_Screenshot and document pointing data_
>>>>>

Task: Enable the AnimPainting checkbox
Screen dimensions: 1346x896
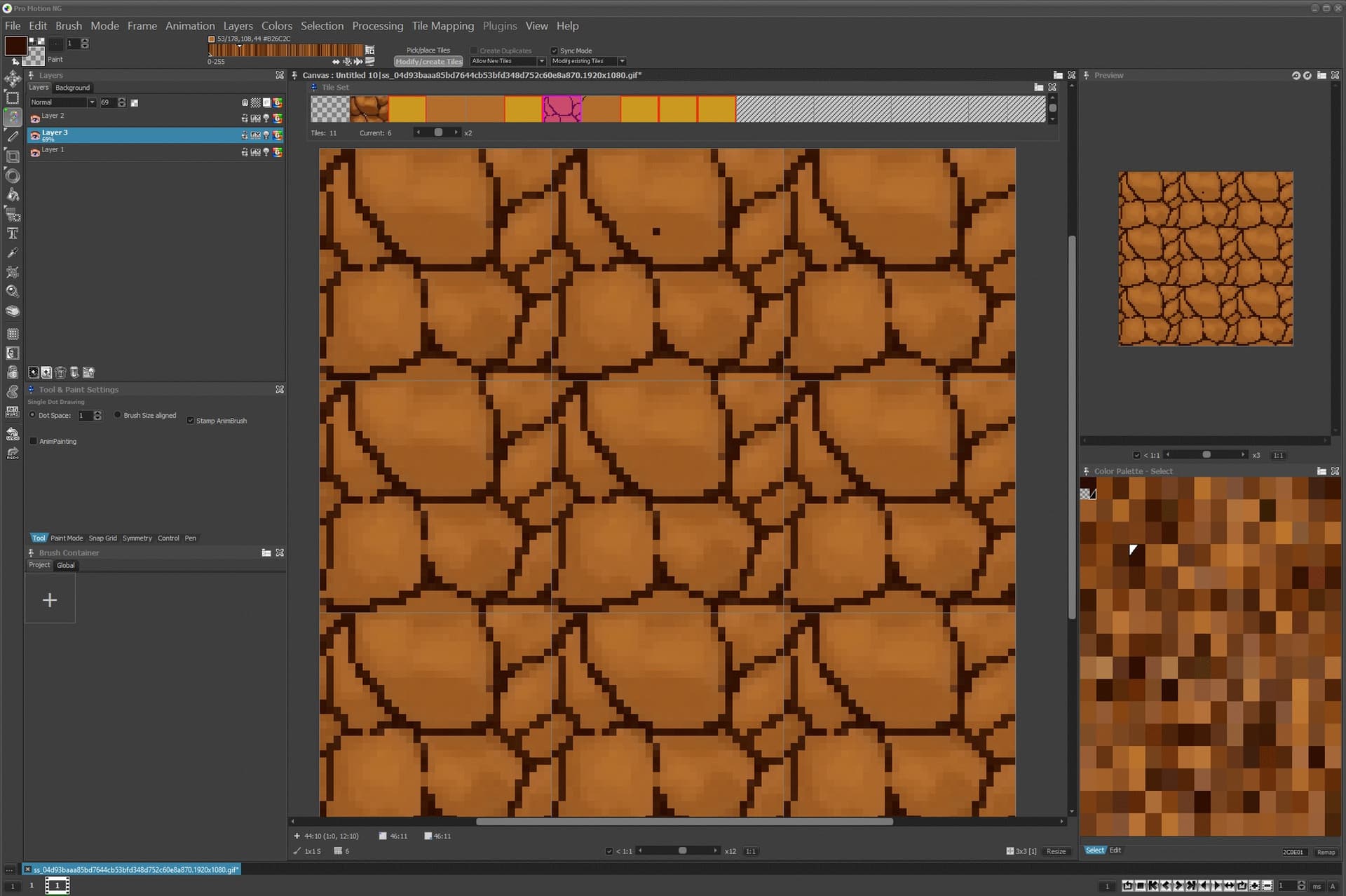Action: 33,441
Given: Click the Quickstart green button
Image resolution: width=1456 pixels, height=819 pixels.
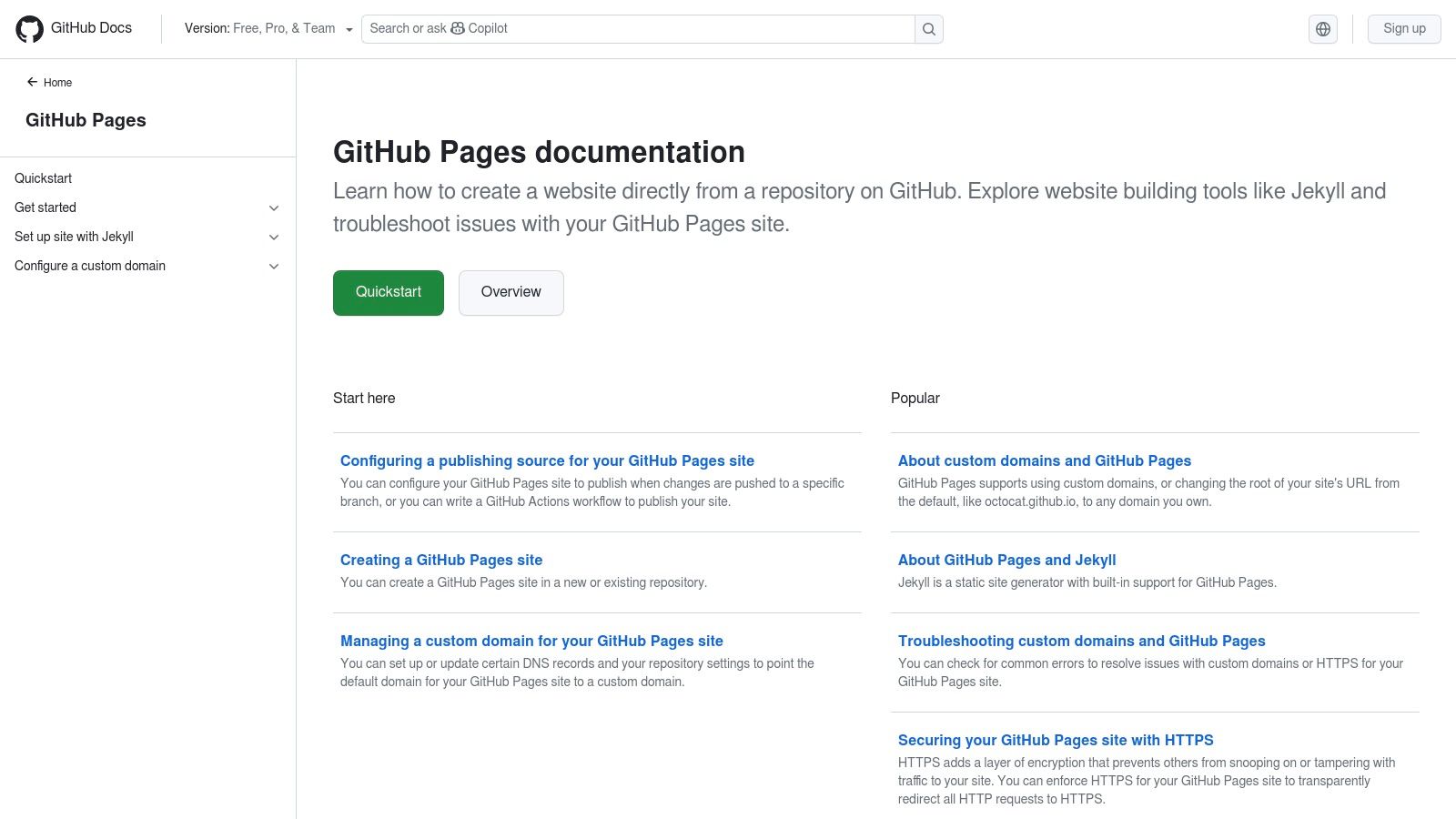Looking at the screenshot, I should (x=388, y=292).
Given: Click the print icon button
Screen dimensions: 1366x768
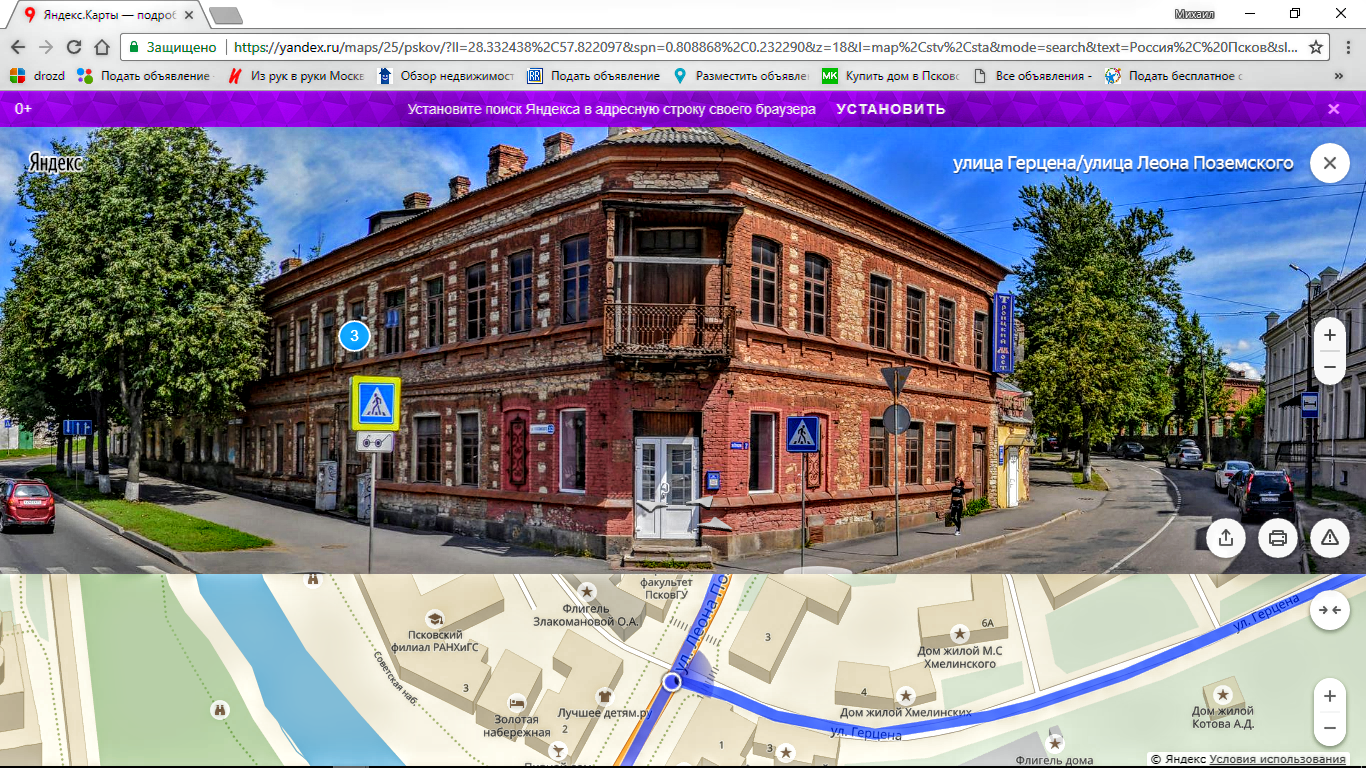Looking at the screenshot, I should point(1278,538).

<<<<<

_Problem statement_
Reproduce the lines of these records verbatim, omitting the pictures.

_Solution to this problem_
Task: Enable the AnimPainting checkbox
Screen dimensions: 1346x896
Action: 33,441
Given: Click the Quickstart green button
Image resolution: width=1456 pixels, height=819 pixels.
Looking at the screenshot, I should (x=388, y=292).
Given: Click the print icon button
Screen dimensions: 1366x768
Looking at the screenshot, I should point(1278,538).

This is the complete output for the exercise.